The European Commission confirmed today that it has launched an investigation into whether the manner in which Thomson Reuters supplies proprietary identification codes for equities, stock indices and commodity futures violates antitrust laws of the European Union.

The investigation targets the Reuters Instrument Codes (RICs) that Thomson Reuters supplies its customers and “whether customers or competitors are preventing from translating RICs to alternative identification codes of other database providers (or so called mapping) to the detriment of competition,” according to a statement issued by the EC Wednesday.

The commission said the initiative did not imply it had proof of any wrongdoing.

If the EC finds evidence of antitrust abuse, it can demand that a company change its behavior or face fines for each year the company breaks the law.

RICs—codes that identify financial instruments – are used to retrieve information from Thomson Reuters real-time data feeds. The feeds include real-time market data sent to software applications developed by banks and financial institutions. Currently, the ticker-like RIC codes cannot be used to access data from other market data vendors, just Thomson Reuters. Thomson Reuters enforces its intellectual property rights to the codes.

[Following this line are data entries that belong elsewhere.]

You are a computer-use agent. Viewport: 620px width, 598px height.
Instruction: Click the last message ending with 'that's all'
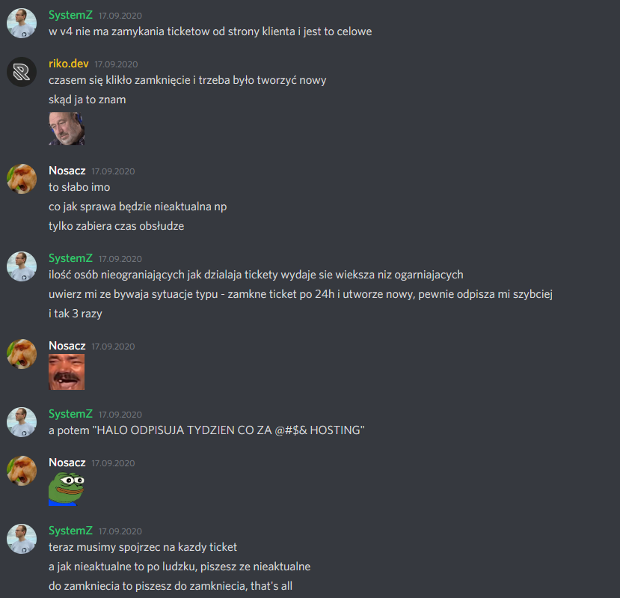point(171,586)
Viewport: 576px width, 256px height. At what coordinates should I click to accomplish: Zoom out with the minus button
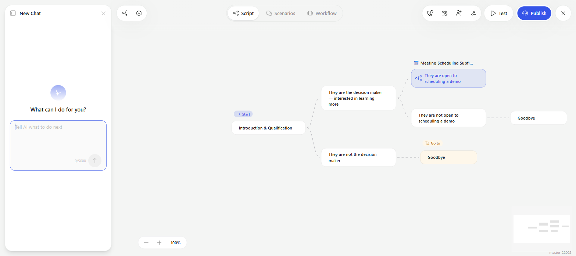click(x=146, y=242)
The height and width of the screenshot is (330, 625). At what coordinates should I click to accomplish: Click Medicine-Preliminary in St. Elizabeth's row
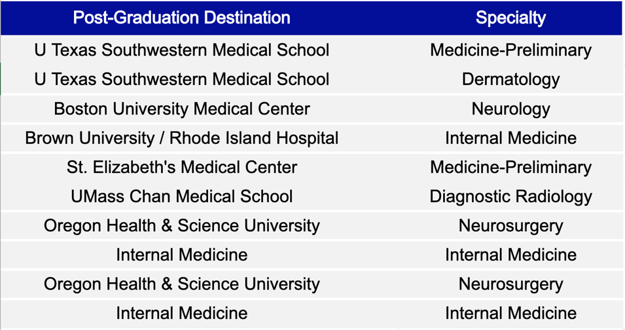point(510,167)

“The problem is the restriction that is placed on the use of the codes. If you subscribe to the Thomson Reuters real-time market data feed, you're not allowed to use the identification codes alongside a feed from another service provider," said Jonathan Todd, a spokesman concerning competition issues for the EC. Thomson Reuters has three rivals in this area and "none of them have this restriction,” Todd added.

Without the ability to map the Reuters codes to codes used by other feeds, customers of Thomson Reuters may be “locked into” working with Thomson Reuters. Replacing RICs by reconfiguring or rewriting software can be long and costly.

Thomson Reuters rival Bloomberg recently launched a new website where industry participants can freely search for, access and re-use identifiers developed for the Bloomberg Professional service and enterprise data products. Bloomberg also said it will publish the methodology behind how its identifiers are created.

As reported by Securities Industry News on Oct. 7, market speculation about a possible EC investigation into Thomson Reuters emerged after the EC sent European firms a questionnaire asking about Thomson Reuters licensing policy for the RIC codes.

In a statement, Thomson Reuters said it received a questionnaire from the EC on Nov. 3 on its policies and would cooperate with the EC’s preliminary investigation.

“Thomson Reuters provides its customers with consistent, dependable and convenient access to several million financial instruments from almost every electronic trading venue around the world,” the company said, in a prepared statement. “Thomson Reuters data is reliably and consistently identified by a managed code which we create and maintain to enable investigation of the company’s global content.”

The opening of formal proceedings against Thomson Reuters follows a similar move by the EC in January to determine whether Standard & Poor's abused its dominant market position as a numbering agency by forcing European firms to pay for the use of U.S. securities numbering codes when accessing data from third-party vendors. That investigation has not been concluded.